I've been thinking lately about the primacy of outcomes, a theme I've used in a dozen posts this year. Part of my interest is rooted in the ideas first presented last fall in "The opportunity in abundance". Some recent developments underscore how much we're still trying to solve problems as if producers called the shots.
A recent post by author Mike Duran, "How hard should we make our readers work?", claimed that "Literary fiction requires more work on the part of the reader than commercial fiction does." Admittedly, when I am thinking about outcomes, every problem seems to start with a container. That said, I had to ask myself, "Is this 'more work' standard necessarily true?"
It's easy to imagine that literary fiction requires more work on the part of the writer. Even though the structure of most fictional works follows some understood rules, it takes insight, planning, effort and editing to create a book of significant quality.

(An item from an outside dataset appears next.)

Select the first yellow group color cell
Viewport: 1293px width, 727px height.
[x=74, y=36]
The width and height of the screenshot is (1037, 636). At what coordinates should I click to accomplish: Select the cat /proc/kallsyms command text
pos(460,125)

That said, the book need not be unreadable. In fact, a book's value comes not from how hard a reader has to work, but from how well the author's ideas are conveyed through the use of structure and language. As I've written before, making reading hard isn't a recipe for success.
On their own, difficulty, complexity and length are not proxies for quality. Rather, the ability of a written work to change minds, grow understanding or spur action, among other outcomes, is a measure of value.
For some time, Todd Sattersten has made this point about business books, a genre he knows well. In a 2011 post, "Let business books gets shorter", he concludes:
"Reader want ‘books’ that deliver value for the time spent. The question is who is going to deliver that in the new era of digital publishing."
I know: putting literary fiction and business books in the same post seems like sacrilege. My point is this: our focus needs to shift to outcomes, something that readers value. A book that no one reads may have timeless qualities, but it's still a book that no one reads.